That means metadata updates should in image file flushing step, not
in add_cow_co_writev?
>> +static int add_cow_backing_read(BlockDriverState *bs, QEMUIOVector *qiov,
>> + int64_t sector_num, int nb_sectors)
>
> This function name is confusing because we don't actually perform a read here.
>
> I'm also not sure why we need to handle the case where a request spans
> the end of the device. bdrv_check_byte_request, called from
> bdrv_co_do_readv() should prevent such requests?
>
>> +{
>> + int n1;
>> + if ((sector_num + nb_sectors) <= bs->total_sectors) {
>> + return nb_sectors;
>> + }
>> + if (sector_num >= bs->total_sectors) {
>> + n1 = 0;
>> + } else {
>> + n1 = bs->total_sectors - sector_num;
>> + }
>> +
>> + qemu_iovec_memset_skip(qiov, 0, BDRV_SECTOR_SIZE * (nb_sectors - n1),
>> + BDRV_SECTOR_SIZE * n1);
>> + return n1;
>> +}
>> +
>> +static coroutine_fn int add_cow_co_readv(BlockDriverState *bs, int64_t
>> sector_num,
>> + int remaining_sectors, QEMUIOVector *qiov)
>> +{
>> + BDRVAddCowState *s = bs->opaque;
>> + int cur_nr_sectors;
>> + uint64_t bytes_done = 0;
>> + QEMUIOVector hd_qiov;
>> + int n, n1, ret = 0;
>> +
>> + qemu_iovec_init(&hd_qiov, qiov->niov);
>> + qemu_co_mutex_lock(&s->lock);
>> + while (remaining_sectors != 0) {
>> + cur_nr_sectors = remaining_sectors;
>> + if (add_cow_is_allocated(bs, sector_num, cur_nr_sectors, &n)) {
>> + cur_nr_sectors = n;
>> + qemu_iovec_reset(&hd_qiov);
>> + qemu_iovec_copy(&hd_qiov, qiov, bytes_done,
>> + cur_nr_sectors * BDRV_SECTOR_SIZE);
>> + ret = bdrv_co_readv(s->image_hd, sector_num, n, &hd_qiov);
>
> During the read it seems safe to unlock s->lock.
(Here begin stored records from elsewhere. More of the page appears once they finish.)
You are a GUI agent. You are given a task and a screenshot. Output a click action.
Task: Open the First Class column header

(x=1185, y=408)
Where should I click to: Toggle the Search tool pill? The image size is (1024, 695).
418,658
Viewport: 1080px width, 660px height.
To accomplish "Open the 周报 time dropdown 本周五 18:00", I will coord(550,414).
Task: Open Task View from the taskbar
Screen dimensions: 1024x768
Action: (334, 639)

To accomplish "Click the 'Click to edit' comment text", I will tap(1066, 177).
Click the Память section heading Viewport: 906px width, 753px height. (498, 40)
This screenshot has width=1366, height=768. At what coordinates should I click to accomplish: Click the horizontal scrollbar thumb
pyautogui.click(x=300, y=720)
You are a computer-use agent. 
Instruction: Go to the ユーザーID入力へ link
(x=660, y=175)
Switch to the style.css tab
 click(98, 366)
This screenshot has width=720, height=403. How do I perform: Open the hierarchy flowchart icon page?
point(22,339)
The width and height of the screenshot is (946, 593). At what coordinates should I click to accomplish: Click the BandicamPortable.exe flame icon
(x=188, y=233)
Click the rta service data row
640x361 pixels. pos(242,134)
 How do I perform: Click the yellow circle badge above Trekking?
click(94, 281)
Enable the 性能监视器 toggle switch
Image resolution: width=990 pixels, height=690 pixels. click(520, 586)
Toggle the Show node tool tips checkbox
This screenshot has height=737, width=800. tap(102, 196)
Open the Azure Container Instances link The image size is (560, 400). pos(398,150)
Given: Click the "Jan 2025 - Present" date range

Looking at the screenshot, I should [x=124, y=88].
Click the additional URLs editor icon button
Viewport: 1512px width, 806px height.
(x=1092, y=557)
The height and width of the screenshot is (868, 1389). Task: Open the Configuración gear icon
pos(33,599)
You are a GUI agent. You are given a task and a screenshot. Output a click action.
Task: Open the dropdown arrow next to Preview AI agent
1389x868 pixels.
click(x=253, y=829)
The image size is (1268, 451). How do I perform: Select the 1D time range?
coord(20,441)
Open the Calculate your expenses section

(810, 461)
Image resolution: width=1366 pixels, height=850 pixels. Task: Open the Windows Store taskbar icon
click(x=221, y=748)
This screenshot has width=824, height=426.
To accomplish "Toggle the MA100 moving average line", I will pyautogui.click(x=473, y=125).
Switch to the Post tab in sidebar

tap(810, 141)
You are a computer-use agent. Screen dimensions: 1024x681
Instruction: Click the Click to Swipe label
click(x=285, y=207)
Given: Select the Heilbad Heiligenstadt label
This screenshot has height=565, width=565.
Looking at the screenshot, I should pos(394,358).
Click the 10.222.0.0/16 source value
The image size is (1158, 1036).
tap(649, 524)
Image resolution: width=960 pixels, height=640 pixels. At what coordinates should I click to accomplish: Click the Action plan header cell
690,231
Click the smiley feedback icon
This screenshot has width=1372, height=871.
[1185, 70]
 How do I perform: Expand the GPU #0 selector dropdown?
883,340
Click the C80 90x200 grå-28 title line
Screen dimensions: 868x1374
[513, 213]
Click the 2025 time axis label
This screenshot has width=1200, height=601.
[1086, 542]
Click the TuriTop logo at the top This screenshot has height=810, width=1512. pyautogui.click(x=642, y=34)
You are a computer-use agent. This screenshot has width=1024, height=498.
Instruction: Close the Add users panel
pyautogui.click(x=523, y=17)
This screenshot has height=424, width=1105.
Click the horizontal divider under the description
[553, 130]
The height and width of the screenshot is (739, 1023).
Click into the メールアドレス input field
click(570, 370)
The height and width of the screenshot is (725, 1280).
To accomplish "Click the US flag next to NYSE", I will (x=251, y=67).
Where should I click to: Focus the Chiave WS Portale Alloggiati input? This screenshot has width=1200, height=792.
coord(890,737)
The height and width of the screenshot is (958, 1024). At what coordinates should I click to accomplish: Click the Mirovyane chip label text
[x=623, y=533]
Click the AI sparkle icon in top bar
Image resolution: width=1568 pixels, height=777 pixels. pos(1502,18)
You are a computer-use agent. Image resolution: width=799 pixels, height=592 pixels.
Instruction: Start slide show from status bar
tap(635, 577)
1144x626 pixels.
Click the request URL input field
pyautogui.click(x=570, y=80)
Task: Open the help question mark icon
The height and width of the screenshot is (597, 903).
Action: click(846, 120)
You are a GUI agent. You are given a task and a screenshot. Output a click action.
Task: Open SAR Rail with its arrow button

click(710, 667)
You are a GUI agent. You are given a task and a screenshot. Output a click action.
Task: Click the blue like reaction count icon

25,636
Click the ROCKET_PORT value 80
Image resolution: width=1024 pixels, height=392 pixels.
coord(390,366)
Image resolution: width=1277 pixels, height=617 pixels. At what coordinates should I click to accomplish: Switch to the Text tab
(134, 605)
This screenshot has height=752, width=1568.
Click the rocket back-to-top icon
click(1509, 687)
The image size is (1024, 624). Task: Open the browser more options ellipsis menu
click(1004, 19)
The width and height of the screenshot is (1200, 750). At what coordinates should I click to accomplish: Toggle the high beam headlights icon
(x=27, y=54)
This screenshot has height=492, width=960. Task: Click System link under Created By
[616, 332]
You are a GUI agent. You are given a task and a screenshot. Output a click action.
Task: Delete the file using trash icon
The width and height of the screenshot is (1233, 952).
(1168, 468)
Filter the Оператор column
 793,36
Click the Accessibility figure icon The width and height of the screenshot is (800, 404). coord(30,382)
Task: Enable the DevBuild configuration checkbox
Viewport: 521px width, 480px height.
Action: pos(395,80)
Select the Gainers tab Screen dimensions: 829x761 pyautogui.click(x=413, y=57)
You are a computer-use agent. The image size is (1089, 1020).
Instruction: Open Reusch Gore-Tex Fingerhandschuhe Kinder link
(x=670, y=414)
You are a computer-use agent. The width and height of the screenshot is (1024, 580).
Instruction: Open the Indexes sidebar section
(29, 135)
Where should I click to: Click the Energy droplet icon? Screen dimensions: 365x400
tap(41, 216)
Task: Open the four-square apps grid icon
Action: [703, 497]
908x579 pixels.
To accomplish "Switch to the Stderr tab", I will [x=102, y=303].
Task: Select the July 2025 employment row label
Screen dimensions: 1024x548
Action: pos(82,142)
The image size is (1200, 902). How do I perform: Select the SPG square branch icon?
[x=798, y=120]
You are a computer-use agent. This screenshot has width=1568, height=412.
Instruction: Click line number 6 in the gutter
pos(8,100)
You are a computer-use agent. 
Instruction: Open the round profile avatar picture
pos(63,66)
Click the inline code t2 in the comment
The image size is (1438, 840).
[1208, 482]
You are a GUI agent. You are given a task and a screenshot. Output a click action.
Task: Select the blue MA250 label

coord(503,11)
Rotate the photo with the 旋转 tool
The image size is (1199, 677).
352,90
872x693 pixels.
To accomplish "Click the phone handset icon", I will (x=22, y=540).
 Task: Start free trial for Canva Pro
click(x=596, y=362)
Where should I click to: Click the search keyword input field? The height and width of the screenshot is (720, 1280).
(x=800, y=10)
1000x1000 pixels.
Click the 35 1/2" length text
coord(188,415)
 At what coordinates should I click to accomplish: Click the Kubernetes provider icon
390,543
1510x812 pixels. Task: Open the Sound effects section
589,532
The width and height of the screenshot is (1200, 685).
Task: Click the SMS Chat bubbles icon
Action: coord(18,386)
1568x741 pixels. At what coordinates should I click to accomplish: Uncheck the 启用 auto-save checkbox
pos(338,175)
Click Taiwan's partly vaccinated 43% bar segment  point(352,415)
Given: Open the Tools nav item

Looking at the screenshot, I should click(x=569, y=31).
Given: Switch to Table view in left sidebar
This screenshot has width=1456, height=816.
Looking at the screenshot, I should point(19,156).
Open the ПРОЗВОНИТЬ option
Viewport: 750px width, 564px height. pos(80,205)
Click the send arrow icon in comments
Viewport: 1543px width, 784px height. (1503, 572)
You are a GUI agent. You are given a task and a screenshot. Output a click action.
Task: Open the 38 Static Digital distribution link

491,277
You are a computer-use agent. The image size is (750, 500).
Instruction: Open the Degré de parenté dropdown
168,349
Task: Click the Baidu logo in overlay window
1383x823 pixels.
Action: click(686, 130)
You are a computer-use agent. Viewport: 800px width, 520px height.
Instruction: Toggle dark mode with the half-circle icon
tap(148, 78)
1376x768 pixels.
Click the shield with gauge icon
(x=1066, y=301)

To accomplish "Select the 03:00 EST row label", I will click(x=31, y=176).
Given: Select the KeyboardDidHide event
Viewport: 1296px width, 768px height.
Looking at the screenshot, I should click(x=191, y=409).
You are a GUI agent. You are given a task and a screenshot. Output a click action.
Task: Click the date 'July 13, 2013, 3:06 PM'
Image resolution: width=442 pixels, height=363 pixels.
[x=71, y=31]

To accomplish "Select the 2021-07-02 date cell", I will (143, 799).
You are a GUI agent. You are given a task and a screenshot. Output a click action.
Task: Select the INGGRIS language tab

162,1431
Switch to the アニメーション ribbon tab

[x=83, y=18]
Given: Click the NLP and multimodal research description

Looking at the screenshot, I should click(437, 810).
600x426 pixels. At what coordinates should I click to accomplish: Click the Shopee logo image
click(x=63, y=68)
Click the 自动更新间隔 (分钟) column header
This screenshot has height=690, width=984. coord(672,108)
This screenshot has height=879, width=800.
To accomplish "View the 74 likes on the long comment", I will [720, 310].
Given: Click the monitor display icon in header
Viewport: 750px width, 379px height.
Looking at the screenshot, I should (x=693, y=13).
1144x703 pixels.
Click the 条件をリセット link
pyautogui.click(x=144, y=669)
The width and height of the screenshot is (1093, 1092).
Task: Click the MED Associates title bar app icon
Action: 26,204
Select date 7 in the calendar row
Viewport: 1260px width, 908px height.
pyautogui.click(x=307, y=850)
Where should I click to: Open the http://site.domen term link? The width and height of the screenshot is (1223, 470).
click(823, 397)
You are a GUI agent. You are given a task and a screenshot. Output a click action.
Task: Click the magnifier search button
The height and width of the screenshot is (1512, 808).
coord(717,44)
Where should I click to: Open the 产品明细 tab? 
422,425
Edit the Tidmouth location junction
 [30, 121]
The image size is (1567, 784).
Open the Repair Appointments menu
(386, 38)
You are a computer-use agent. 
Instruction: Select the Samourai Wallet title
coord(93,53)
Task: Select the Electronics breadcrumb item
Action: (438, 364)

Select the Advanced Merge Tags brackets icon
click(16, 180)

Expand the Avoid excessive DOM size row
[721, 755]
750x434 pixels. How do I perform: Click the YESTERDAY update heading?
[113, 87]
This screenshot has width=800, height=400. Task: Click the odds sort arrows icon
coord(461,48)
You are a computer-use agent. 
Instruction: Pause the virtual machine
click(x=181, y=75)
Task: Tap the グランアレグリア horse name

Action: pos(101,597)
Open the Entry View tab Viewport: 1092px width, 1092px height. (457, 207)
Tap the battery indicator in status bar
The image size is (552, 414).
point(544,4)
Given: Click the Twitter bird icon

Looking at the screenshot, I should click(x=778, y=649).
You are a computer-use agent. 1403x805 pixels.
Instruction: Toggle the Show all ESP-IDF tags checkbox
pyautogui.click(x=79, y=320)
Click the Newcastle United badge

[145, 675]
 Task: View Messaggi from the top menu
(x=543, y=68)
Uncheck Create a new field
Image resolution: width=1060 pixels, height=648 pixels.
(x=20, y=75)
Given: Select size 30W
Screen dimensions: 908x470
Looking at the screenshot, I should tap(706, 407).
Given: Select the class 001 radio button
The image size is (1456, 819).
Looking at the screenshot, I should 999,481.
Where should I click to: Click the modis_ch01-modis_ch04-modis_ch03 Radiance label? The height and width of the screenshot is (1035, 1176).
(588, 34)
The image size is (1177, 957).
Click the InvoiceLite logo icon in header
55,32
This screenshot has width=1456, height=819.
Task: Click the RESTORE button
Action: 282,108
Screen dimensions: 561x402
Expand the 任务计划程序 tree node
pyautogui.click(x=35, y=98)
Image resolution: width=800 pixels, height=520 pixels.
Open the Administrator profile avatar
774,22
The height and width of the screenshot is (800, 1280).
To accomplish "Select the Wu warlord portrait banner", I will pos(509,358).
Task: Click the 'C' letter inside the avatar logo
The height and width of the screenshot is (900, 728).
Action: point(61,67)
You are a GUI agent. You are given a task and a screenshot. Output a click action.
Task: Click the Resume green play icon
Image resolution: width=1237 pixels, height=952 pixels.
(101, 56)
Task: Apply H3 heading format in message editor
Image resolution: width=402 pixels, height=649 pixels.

We need to acquire
> it again immediately afterwards, but it allows other requests to
> access the cow cache in the meantime.
>
>> + if (ret < 0) {
>> + goto fail;
>> + }
>> + } else {
>> + cur_nr_sectors = n;
>> + if (bs->backing_hd) {
>> + n1 = add_cow_backing_read(bs->backing_hd, &hd_qiov,
>> + sector_num, cur_nr_sectors);
>> + if (n1 > 0) {
>> + qemu_iovec_reset(&hd_qiov);
>> + qemu_iovec_copy(&hd_qiov, qiov, bytes_done,
>> + cur_nr_sectors * BDRV_SECTOR_SIZE);
>> + ret = bdrv_co_readv(bs->backing_hd, sector_num,
>> + n, &hd_qiov);
>> + if (ret < 0) {
>> + goto fail;
>> + }
>> + }
>> + } else {
>> + qemu_iovec_reset(&hd_qiov);
>
> We need to zero bytes, otherwise qiov will contain uninitialized bytes
> instead of zeroes read when there is no backing file.
>
>> + }
>> + }
>> + remaining_sectors -= cur_nr_sectors;
>> + sector_num += cur_nr_sectors;
>> + bytes_done += cur_nr_sectors * BDRV_SECTOR_SIZE;
>> + }
>> +fail:
>> + qemu_co_mutex_unlock(&s->lock);
>> + qemu_iovec_destroy(&hd_qiov);
>> + return ret;
>> +}
>> +
>> +static coroutine_fn int add_cow_co_writev(BlockDriverState *bs, int64_t
>> sector_num,
>> + int remaining_sectors, QEMUIOVector *qiov)
>> +{
>> + BDRVAddCowState *s = bs->opaque;
>> + int ret = 0;
>> + QEMUIOVector hd_qiov;
>> + qemu_iovec_init(&hd_qiov, qiov->niov);
>> + qemu_co_mutex_lock(&s->lock);
>> + qemu_iovec_reset(&hd_qiov);
>> + qemu_iovec_copy(&hd_qiov, qiov, 0, remaining_sectors *
>> BDRV_SECTOR_SIZE);
>
> Why use hd_qiov? It should be possible to use qiov directly, I think.
>
>> + ret = bdrv_co_writev(s->image_hd,
>> + sector_num,
>> + remaining_sectors, &hd_qiov);
>> + if (ret < 0) {
>> + goto fail;
>> + }
>> +
>> + ret = add_cow_update_bitmap(bs, sector_num, remaining_sectors);
>> + if (ret < 0) {
>> + goto fail;
>> + }
>> +fail:
>> + qemu_co_mutex_unlock(&s->lock);
>> + qemu_iovec_destroy(&hd_qiov);
>> + return ret;
>> +}
>> +
>> +static int bdrv_add_cow_truncate(BlockDriverState *bs, int64_t offset)
>> +{
>> + int ret = 0;
>> + int64_t image_sectors = offset / BDRV_SECTOR_SIZE;
>> + BDRVAddCowState *s = bs->opaque;
>> + int64_t old_image_sector = s->image_hd->total_sectors;
>> +
>> + ret = bdrv_truncate(bs->file, sizeof(AddCowHeader) + ((image_sectors +
>> 7) >> 3));
>> + if (ret < 0) {
>> + bdrv_truncate(s->image_hd, old_image_sector * BDRV_SECTOR_SIZE);
>> + return ret;
>> + }
>> + return ret;
>> +}
>
> I'm surprised that we truncate the image file...but only in the error case.
>
> Also, do we need to resize the cow cache?
>
cow cache should be resized, because the function will be called while creating.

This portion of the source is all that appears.